Que lindo dia, diz Linda, sendo despertada pelo sol adentrando o quarto sem cerimônia. Diria Linda Que-lindo-dia se a chuva invadisse sua janela? Mesmo que chova a cântaros, um dia de chuva pode também ter seus encantos out trazer boas surpresas. Linda casou num dia de chuva e divorciou num dia de sol, e até hoje não decidiu qual desses dois dias – que ficaram como parênteses em sua vida – foi o bonito ou o feio. Linda confere a previsão do tempo no celular: a meteorologia garante tempo bom e ventos brandos, trânsito rápido e poucos assaltos. Vamos à praia! grita, cheia de boas intenções.
Os filhos, porém, já atados por fios invisíveis à tela da televisão, protestam em uníssono – Praia é chato, mãe! Desde quando? Se espanta Linda, cheia de surpresa. Quando criança, ir à praia era uma festa – Sol, mar, picolé de limão, frango frito com farofa, melancia bem gelada e já esquartejada, suco de maracujá… Farofeiros, sim, mas com privilégios, como pizza e guaraná na volta. Hoje, porém, ao invés dos gritos de alegria, Linda só ouve resmungos. Pode levar o I-Pad? Nem pensar! Praia é pra jogar bola e peteca na areia, pular onda, se molhar, correr, refestelar ao sol, catar conchinha… Pelo menos quando eu era criança…
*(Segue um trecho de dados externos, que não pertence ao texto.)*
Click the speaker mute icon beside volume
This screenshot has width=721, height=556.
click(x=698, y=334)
Quanto tempo tem que você era criança, mãe? pergunta um. Já existia I-Pad? acrescenta o outro. Só vou se você deixar usar seu celular, ameaça Larissa, a mais velha. Vai ligar pra quem? brinca Linda, já preparando a parafernália para a grande aventura. Tem joguinho, mãe, responde a menina com ares de quem lida com uma criança de sete anos. Desta vez Linda não cede, Vamos a la praia, onde é proibido usar aparelhos eletrônicos. A turminha não desiste, Cerveja também não pode, mãe. Você fica muito chata quando bebe. Se só eu posso dirigir, então não bebo, Linda explica. Você fica mais chata ainda quando não bebe.
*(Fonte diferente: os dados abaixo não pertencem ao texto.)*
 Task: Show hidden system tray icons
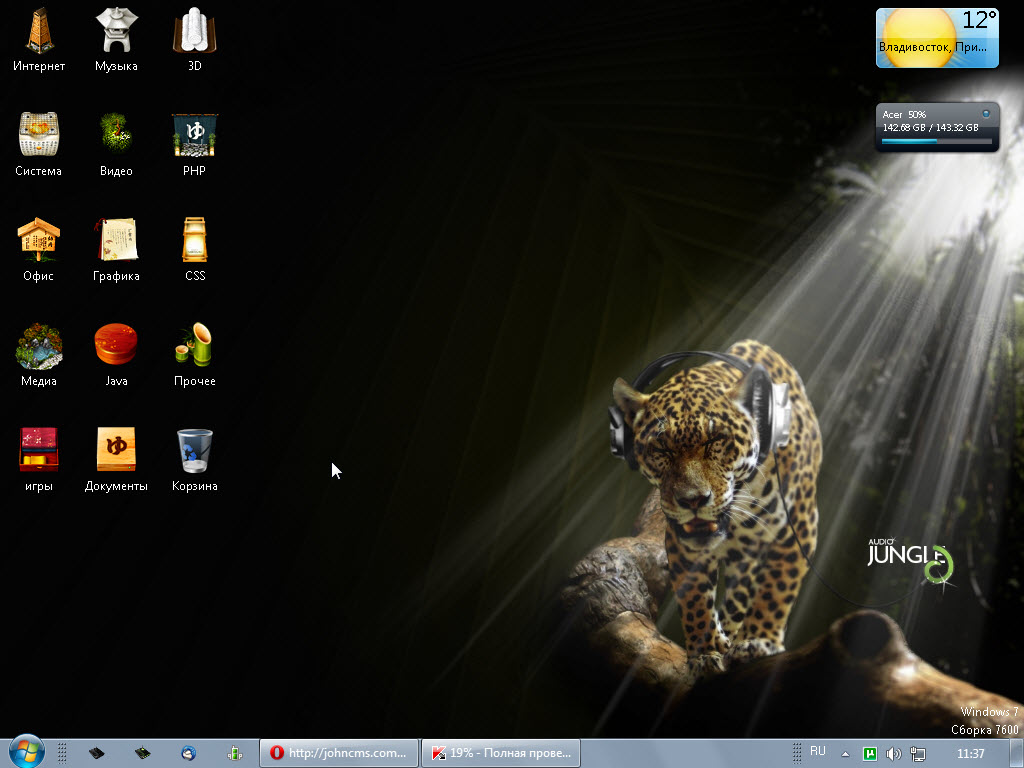(845, 753)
Esse diálogo entre filhos e pais seria totalmente impossível alguns anos atrás. Quando a mãe dizia Vai ou Faz, não importa aonde ou o quê, a única reação negativa aceitável era, Preciso mesmo? Raramente surtia efeito, e na maioria das vezes vinha de volta um olhar enviesado. A mãe usava a técnica dos olhares que valiam mais que mil palavras. Com o pai, patriarca e provedor da santa família bem constituída, Linda nem sequer tentava – era obedecer ou obedecer. Hoje em dia as coisas andam diferentes, e os filhos de Linda, de 5, 7 e 8 anos, questionam tudo e raramente obedecem. Futuros anarquistas ou políticos?
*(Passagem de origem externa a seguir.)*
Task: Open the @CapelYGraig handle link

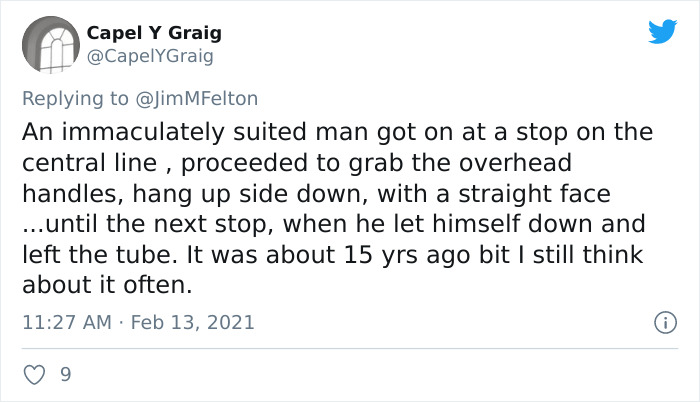Action: point(150,56)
Não faz tanto tempo assim, a chamada célula mater da sociedade era composta de pai e mãe bem casados, e mesmo se trabalhasse fora, a mãe tinha que cuidar da casa e dos filhos. Na maioria das vezes o pai ganhava mais, mas se ganhasse menos ou não ganhasse nada, continuava mantendo o título de provedor e cabeça do casal. Nesse modelo tradicional, os filhos obedeciam, e ponto final. Hoje a família não tem modelo: casal hétero ou do mesmo sexo, pai ou mãe sozinhos, produções independentes. Ser um casal não significa que sejam casados – tem padrasto-madrasta- ficante, namorado-a, amigo-a com benefícios, etc. Seja qual for o tipo de relacionamento, na família moderna são os que mandam.
Linda venceu desta vez, e arrastou os filhos para um domingo na praia, onde várias possibilidades se impuseram – a) choveu, as crianças brigaram o tempo todo e ainda depararam com o ex de Linda mas ainda pai das crianças, acompanhado de seu novo ficante, que adora as crianças e comprou tudo que elas exigiram; b) o sol manteve o bom humor, as crianças se divertiram, e Linda encontrou um ex-alguma-coisa em sua vida, que não via há anos, e as centelhas voltaram a se acender… Divorciou? Eu também… Seus filhos? Que crianças adoráveis! Sua mãe ficaria com elas pra gente pegar um cineminha hoje à noite? É, muita coisa mudou na família moderna, mas as avós continuam de prontidão.